Águas profundas
A crise da Petrobras já é a maior desde o estouro do mensalão. O que aconteceu, até agora, mesmo sem saber a evolução, criou uma zona de sombra sobre negócios públicos que assusta pela dimensão. O ex-diretor Paulo Roberto Costa esteve nos governos Lula e parte do governo Dilma em uma diretoria poderosa, assumiu a presidência várias vezes. Hoje, na cadeia, conta o que sabe.
É doloroso para qualquer brasileiro ver a
maior empresa do país, com sua história, tradição e competência,
mergulhada nas águas profundas das comissões cobradas em negócios
superfaturados e em distribuição de propinas.
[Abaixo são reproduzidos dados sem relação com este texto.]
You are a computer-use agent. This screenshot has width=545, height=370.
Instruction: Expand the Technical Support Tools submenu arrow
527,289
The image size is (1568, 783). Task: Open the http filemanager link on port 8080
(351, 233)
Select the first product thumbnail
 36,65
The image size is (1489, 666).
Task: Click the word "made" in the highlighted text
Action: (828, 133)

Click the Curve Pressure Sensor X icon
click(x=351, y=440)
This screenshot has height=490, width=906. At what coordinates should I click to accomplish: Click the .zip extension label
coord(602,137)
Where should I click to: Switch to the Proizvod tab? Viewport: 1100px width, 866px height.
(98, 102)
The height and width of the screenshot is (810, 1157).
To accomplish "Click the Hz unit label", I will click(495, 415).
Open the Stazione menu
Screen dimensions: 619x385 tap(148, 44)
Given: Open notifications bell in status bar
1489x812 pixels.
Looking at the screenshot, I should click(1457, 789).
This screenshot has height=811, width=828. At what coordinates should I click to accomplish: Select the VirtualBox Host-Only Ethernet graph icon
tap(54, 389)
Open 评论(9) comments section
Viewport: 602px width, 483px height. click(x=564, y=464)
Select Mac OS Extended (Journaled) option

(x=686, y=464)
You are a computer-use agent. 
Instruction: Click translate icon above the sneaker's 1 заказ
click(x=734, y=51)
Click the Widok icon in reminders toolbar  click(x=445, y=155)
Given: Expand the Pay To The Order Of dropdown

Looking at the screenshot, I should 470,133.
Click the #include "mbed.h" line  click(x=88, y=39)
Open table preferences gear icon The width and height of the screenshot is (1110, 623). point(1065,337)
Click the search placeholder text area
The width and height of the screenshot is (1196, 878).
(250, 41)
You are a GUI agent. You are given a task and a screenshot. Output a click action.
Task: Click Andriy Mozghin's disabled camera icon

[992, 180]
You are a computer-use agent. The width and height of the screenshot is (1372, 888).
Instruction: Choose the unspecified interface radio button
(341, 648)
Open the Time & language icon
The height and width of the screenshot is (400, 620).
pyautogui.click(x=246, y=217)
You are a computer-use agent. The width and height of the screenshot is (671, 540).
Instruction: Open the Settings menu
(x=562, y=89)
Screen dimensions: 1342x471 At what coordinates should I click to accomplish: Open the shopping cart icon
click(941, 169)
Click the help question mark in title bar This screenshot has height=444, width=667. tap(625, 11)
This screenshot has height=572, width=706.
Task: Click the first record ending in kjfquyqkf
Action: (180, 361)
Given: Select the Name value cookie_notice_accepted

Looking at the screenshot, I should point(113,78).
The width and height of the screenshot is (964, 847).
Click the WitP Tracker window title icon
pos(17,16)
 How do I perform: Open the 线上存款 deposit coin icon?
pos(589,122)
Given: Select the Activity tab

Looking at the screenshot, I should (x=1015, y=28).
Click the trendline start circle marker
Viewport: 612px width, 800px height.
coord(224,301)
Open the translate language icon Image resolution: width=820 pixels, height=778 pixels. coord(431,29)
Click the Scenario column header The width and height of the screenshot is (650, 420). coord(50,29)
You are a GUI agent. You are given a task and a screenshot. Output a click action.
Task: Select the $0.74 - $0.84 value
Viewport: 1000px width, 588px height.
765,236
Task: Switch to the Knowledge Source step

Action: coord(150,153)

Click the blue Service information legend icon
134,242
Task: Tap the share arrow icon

Há uma grande chance — e
tomara que ela se confirme — de que não seja generalizado, mas um foco
de corrupção, felizmente detectado pela Polícia Federal.
A empresa
é a empresa. Continua fazendo seu trabalho, pesquisas futuristas no
Cenpes, os embarcados passam duas semanas seguidas no meio da mar, as
plataformas continuam achando novas reservas de petróleo, e novas formas
de prospectá-lo. A Petrobras não pode ser confundida com o que andou
acontecendo de obscuro nas transações cujos fios aparecem agora.
As
histórias que começam a aparecer são tenebrosas e evidentemente não
estão circunscritas a dois diretores. Provavelmente, há o concurso de
mais gente dentro da empresa e políticos fora da estatal. Uma empresa
deste tamanho tem um volume tão assombroso de contratos, fornecedores,
compras, que só um sistema de muita transparência, vigilância e
prestação de contas pode proteger o contribuinte e os acionistas dos
desvios. Quando é um caso isolado, resolve-se com demissões; quando é um
foco que parece ter se espalhado pela cúpula do poder em Brasília, é um
escândalo a ser investigado, julgado e punido exemplarmente; quando é
uma corrupção endêmica, é desesperador. Os sinais não confirmam a
terceira, e pior, hipótese.
Até agora, todos os indícios são de um
foco de negociatas, e o avanço, com a delação premiada de Paulo Roberto
Costa, é a lista dos beneficiados. É preciso até mais do que as
declarações dele, mas é bom lembrar que se o que o faz falar é a
esperança de redução da pena — de não virar um Marcos Valério, que em
breve estará sozinho na cadeia — ele precisará dizer a verdade.
A
Petrobras tem outro problema derivado das opções de política energética
feitas pelo governo, e que a essa altura parece o de menos. Mas produziu
um aumento do nível de endividamento em relação à geração de caixa que a
leva para o caminho da redução da classificação de risco, com danos
pesados, inclusive aumento do custo dos financiamentos externos. Isso
pode ser corrigido se no próximo governo — ou no próximo mandato —
houver alteração dos rumos adotados até agora. Não é fácil, no entanto,
pelo impacto desse ajuste na inflação.
Política equivocada
resolve-se com uma transição para uma nova diretriz. O que realmente
pesa sobre o país neste momento é algo muito pior. Pela informação de
Rodrigo Rangel, na “Veja”, o que Costa teria dito até agora envolveria
três governadores, seis senadores, um ministro de Estado e 25 deputados.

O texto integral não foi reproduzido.